_WORK ITEM_: Reproduce the Zoonomia Project article below word for word, everything from "The dataset is" down to "restrictions on use.".

Largest set of mammalian genomes reveals species at risk of extinction
The Zoonomia Project has released vast dataset to advance both biomedical research and biodiversity conservation
An international team of researchers with an effort called the Zoonomia Project has analyzed and compared the whole genomes of more than 80 percent of all mammalian families, spanning almost 110 million years of evolution. The genomic dataset, published in Nature, includes genomes from more than 120 species that were not previously sequenced, and captures mammalian diversity at an unprecedented scale.
The dataset is aimed at advancing human health research. Researchers can use the data to compare the genomes of humans and other mammals, which could help identify genomic regions that might be involved in human disease. The authors are also making the dataset available to the scientific community via the Zoonomia Project website, without any restrictions on use.
“The core idea for the project was to develop and use this data to help human geneticists figure out which mutations cause disease,” said co-senior author Kerstin Lindblad-Toh, scientific director of vertebrate genomics at the Broad and professor in comparative genomics at Uppsala University.

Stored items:
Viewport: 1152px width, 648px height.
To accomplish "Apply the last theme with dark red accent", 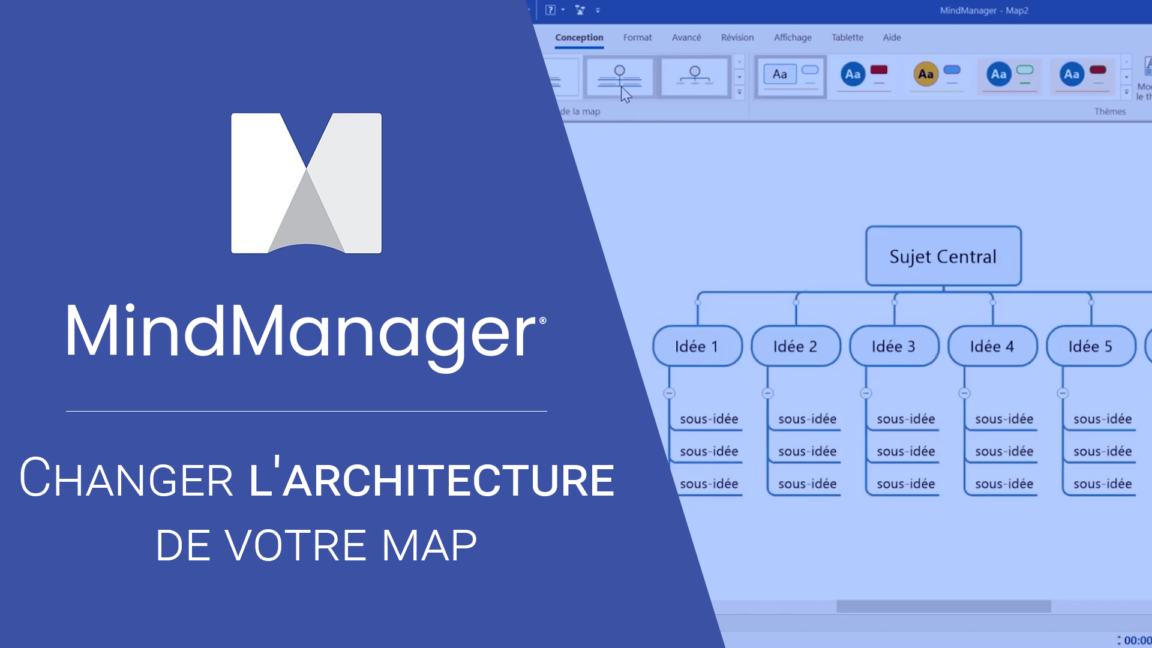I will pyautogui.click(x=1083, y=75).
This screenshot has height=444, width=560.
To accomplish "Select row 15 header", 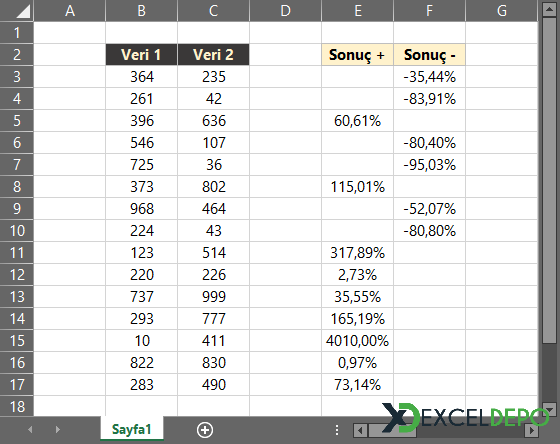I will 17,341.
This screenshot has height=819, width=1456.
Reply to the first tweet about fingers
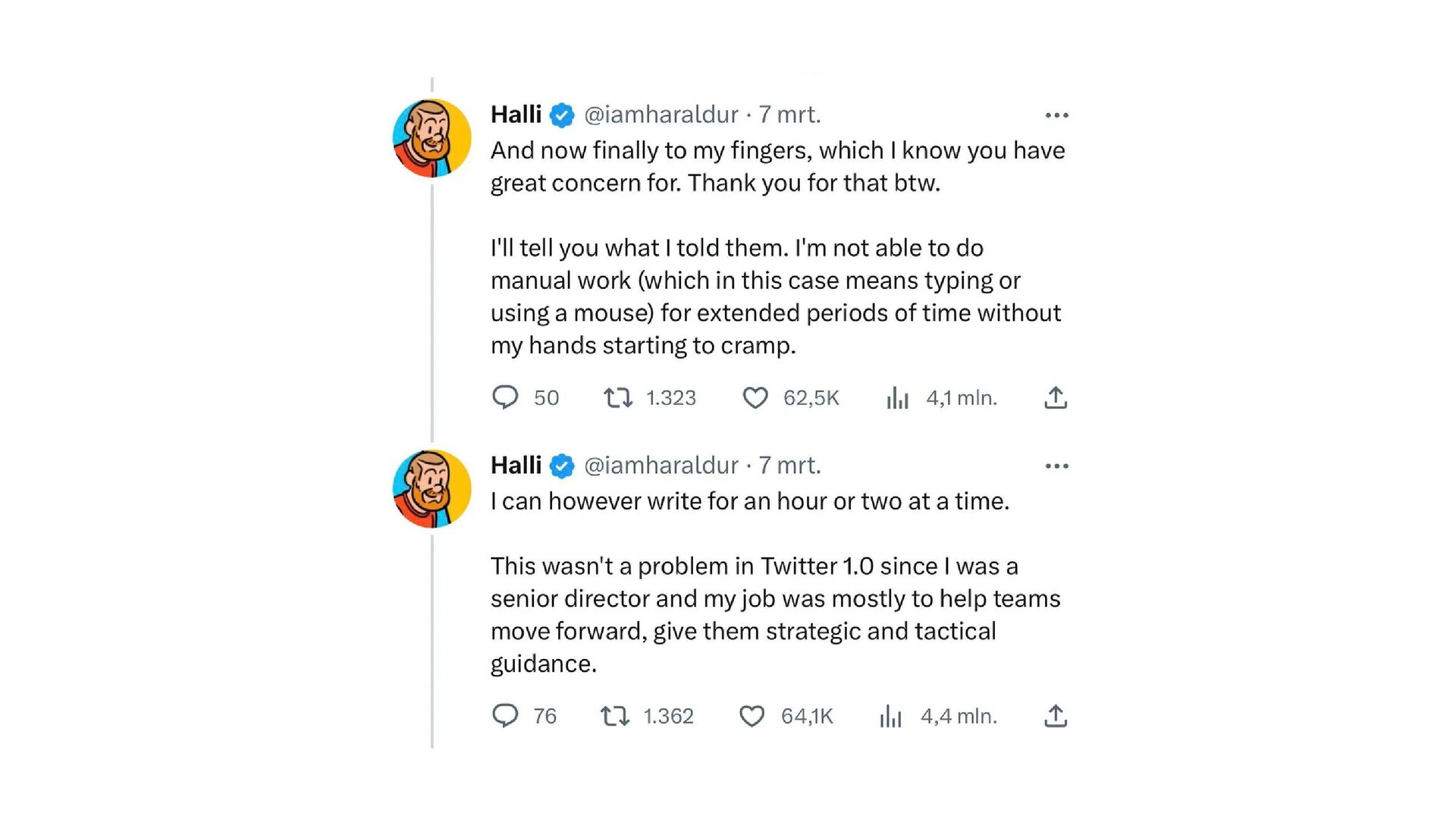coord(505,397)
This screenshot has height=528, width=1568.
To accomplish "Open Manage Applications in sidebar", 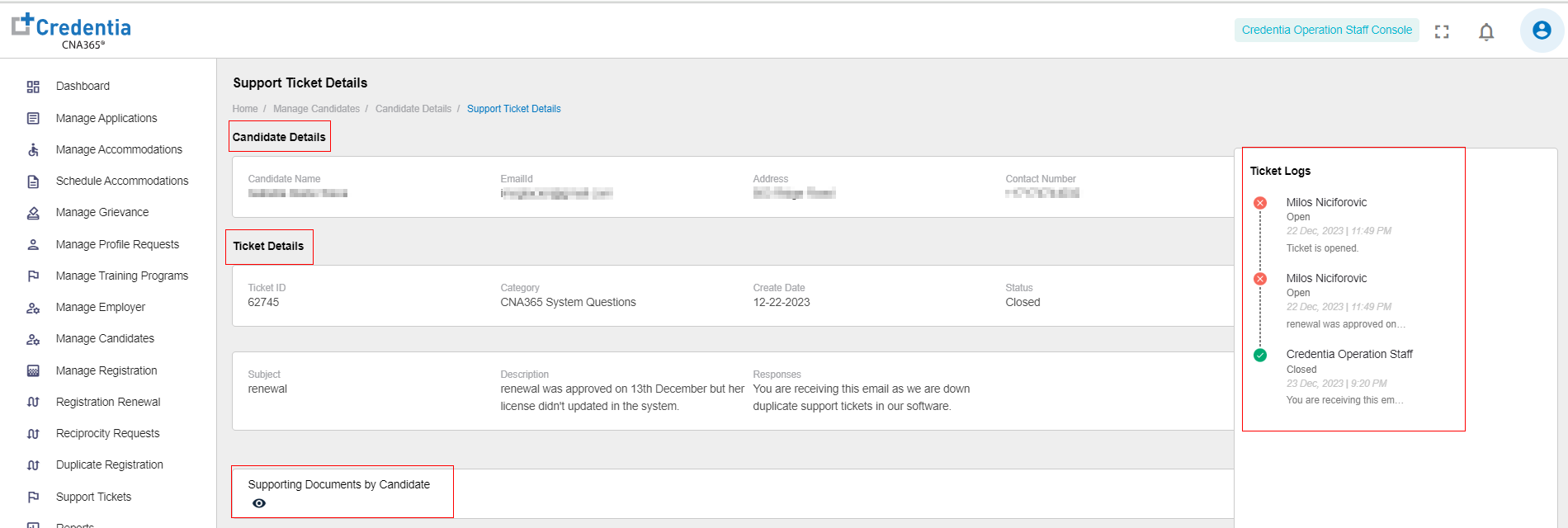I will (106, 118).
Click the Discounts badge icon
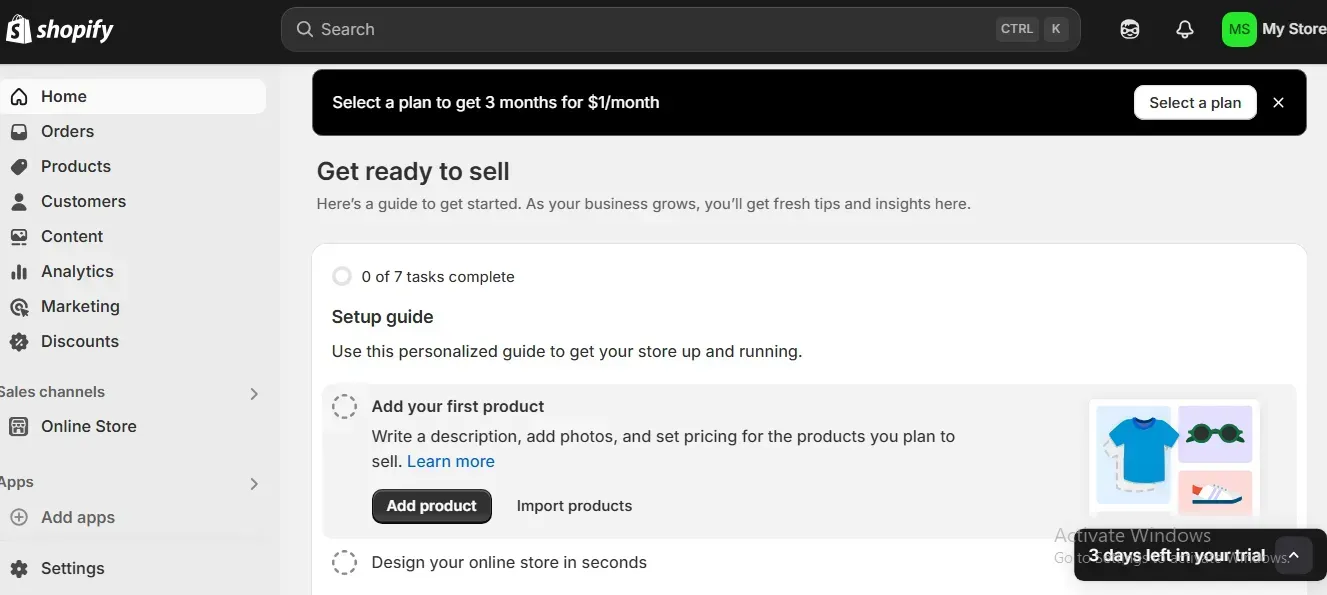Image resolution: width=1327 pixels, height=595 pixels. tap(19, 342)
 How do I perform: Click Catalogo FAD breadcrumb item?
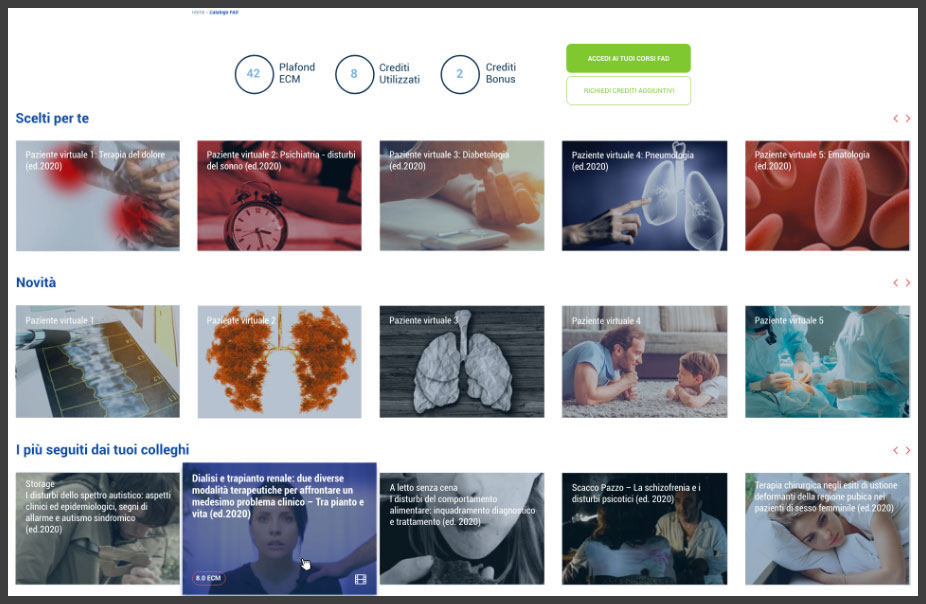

_OUTPUT_:
The dataset is aimed at advancing human health research. Researchers can use the data to compare the genomes of humans and other mammals, which could help identify genomic regions that might be involved in human disease. The authors are also making the dataset available to the scientific community via the Zoonomia Project website, without any restrictions on use.